Recently, I was offered a considerable amount of money just to show up and mingle at a party in Philadelphia. Not to speak. Just to mingle. I couldn’t do it. I imagined myself mingling, and I’m sure more than one person there would have asked what brought me there. “Are you a friend of the host?” “No, I’ve never met him. I’m here because they paid me to come and mingle.” I stayed home.
It all brought to mind another time when I was not only not paid to show up but told if I did show up, I’d be thrown out of the building. When I first came to New York in the fifties, I was able to get a meeting with a major casting director. The woman seemed very pleased to meet me and said I seemed like just the kind of young person she liked to reach out to, a serious, dedicated fellow. I assured her I was, and she said she’d be in touch in a few weeks and would be able to place me in a very small guest role on a popular weekly drama.
I walked out of her office at least one inch off the ground. This was in a period when no one had any interest in placing me in anything, other than on a line to see if there was a cab available for me to drive, which is what I was doing at the time.
On the way to the elevator, I ran into a young woman I knew from Uta’s class. She turned out to be working as the casting director’s assistant. She seemed surprised to see me, and when I told her of the meeting, she said, “I remember you as someone who took a lot of long pauses when you did scenes in class.” She didn’t mean it as a compliment. I instantly became uneasy and assured her that I could go as fast as anyone wanted me to, and all those long pauses would certainly present no… She didn’t seem to be listening, and as she walked away I swallowed hard and said it was really nice to see her.
After about a month of not hearing from the casting director, I called my former classmate and asked if I could take her to lunch. She said she didn’t eat lunch in such a way that I chose not to ask about dinner.
I let another few weeks of silence from the casting director go by before I wrote what I thought was a very friendly letter reminding her of our meeting and told of meeting her assistant and the pauses issue. I assured her there’d be no problem with pauses and hoped I would still hear from her.
What I heard instead from an agent with whom I was having some conversations was that the casting director told him if I as much as showed up in the lobby of the building where she had her office, she’d have me thrown out!

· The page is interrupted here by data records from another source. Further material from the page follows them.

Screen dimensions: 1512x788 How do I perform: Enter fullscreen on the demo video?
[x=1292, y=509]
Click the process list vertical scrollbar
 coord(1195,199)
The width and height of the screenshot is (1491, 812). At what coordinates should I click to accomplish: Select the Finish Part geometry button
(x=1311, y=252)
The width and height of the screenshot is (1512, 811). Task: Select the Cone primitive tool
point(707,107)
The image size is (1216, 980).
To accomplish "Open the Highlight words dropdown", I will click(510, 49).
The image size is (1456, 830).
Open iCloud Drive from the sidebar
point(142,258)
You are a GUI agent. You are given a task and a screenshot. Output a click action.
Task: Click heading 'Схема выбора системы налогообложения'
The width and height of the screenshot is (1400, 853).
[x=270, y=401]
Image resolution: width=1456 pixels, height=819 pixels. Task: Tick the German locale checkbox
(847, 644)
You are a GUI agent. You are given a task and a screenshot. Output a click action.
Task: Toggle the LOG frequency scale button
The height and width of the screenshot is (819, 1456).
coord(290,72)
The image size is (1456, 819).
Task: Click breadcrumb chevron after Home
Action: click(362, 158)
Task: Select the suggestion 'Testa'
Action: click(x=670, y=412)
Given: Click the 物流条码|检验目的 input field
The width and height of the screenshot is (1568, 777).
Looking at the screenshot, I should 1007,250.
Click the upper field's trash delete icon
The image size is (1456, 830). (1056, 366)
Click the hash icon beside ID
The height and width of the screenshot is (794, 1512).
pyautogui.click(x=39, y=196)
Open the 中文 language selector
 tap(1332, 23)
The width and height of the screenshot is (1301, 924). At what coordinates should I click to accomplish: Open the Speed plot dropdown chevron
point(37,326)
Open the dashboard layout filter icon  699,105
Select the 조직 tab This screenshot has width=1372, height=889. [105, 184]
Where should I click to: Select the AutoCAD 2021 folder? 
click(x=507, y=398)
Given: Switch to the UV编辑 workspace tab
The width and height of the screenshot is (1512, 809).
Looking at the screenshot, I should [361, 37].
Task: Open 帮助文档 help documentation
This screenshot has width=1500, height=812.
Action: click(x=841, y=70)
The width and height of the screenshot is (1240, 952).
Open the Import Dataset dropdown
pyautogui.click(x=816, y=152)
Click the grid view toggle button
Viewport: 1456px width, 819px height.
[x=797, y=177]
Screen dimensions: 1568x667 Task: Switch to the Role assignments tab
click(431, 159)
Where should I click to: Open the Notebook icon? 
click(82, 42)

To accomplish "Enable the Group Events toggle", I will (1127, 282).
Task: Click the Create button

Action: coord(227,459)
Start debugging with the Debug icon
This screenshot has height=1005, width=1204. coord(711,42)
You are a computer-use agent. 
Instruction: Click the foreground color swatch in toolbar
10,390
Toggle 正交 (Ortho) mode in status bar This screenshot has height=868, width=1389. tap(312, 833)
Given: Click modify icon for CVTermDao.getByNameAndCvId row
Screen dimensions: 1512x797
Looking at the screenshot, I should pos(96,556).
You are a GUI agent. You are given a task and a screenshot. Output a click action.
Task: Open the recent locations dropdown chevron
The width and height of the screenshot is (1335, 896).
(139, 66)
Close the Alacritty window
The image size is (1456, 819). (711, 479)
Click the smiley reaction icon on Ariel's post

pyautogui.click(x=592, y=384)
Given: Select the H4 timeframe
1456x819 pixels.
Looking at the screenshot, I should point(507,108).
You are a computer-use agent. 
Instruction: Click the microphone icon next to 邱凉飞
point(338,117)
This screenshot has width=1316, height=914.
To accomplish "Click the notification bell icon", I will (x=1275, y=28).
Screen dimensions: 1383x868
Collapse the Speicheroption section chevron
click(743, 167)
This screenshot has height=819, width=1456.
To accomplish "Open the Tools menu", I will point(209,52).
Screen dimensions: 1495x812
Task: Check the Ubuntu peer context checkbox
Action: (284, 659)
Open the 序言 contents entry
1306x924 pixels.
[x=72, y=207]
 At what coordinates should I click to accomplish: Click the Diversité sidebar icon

I showed the letter I had written to a couple of friends to see if I had missed something, but no, it was a pleasant letter from a young man looking for a job. I can only assume that what angered her was it was also a gentle reminder of a broken promise. So it wasn’t just teachers who could be abusive.
Later when I was working enough that people had heard of me, I ran into her a couple of times, and she couldn’t have been nicer. Neither of us mentioned the past.
Recently, a friend of mine told me this casting director’s name came up in a conversation with George C. Scott, and he went ballistic, so evidently her hostile nature was not just visited on me. It’s highly unusual when anything is personal. If it’s happening to you, it’s most likely happening to others.
In all this time I’ve never run into the casting director’s assistant, my former classmate. I know she went on to be a producer. If I did run into her, I probably wouldn’t recognize her, and if she introduced herself, I’d probably smile and be pleasant to her as well. Oh, I’m not saying I wouldn’t slip a long pause or two into our exchange.